Item coordinate data:
*****
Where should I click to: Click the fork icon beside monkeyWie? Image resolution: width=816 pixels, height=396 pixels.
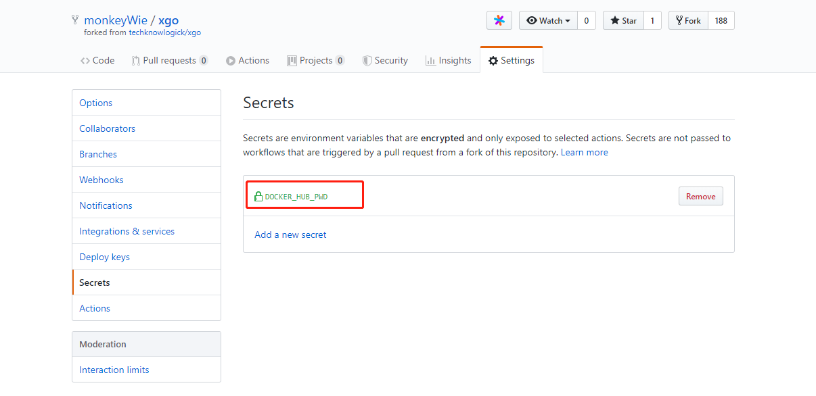(x=75, y=20)
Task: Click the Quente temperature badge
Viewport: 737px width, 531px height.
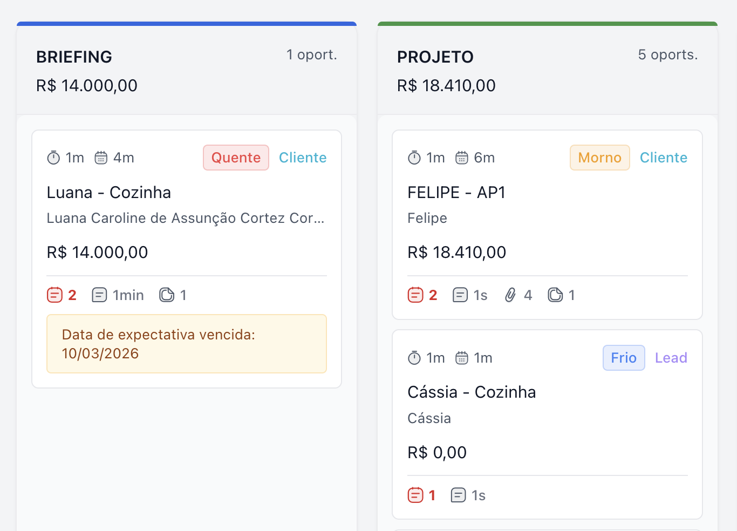Action: (236, 158)

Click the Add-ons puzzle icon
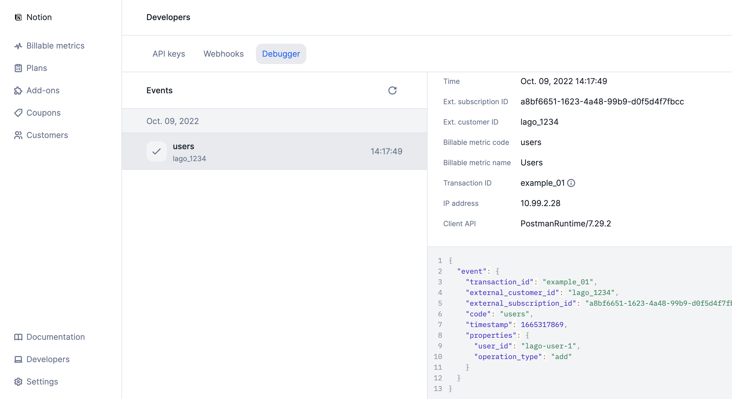18,90
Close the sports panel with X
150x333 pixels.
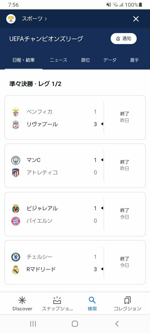click(x=136, y=19)
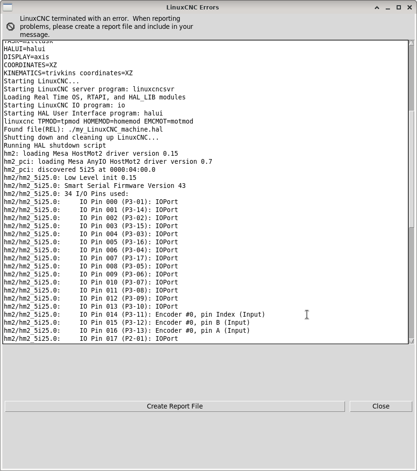The width and height of the screenshot is (417, 471).
Task: Click the "hm2_pci: discovered 5i25" log line
Action: [79, 169]
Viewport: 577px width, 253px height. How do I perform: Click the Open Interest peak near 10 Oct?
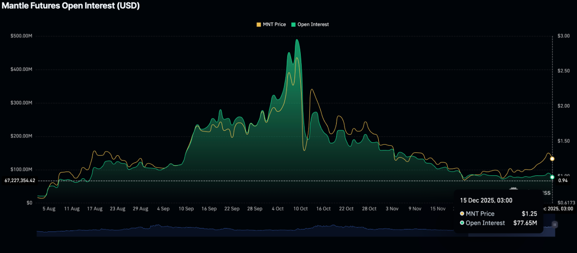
*****
▶ **EXERCISE INSTRUCTIONS**:
Can you reproduce the listing above word for word, from the line containing "Close the sports panel with X" through the end, leaving out the pictures?

▶ **RESPONSE TO THE TASK**:
Close the sports panel with X
150x333 pixels.
click(x=136, y=19)
The width and height of the screenshot is (417, 471).
Task: Click the "hm2_pci: discovered 5i25" log line
Action: [79, 169]
Viewport: 577px width, 253px height. How do I perform: Click the Open Interest peak near 10 Oct?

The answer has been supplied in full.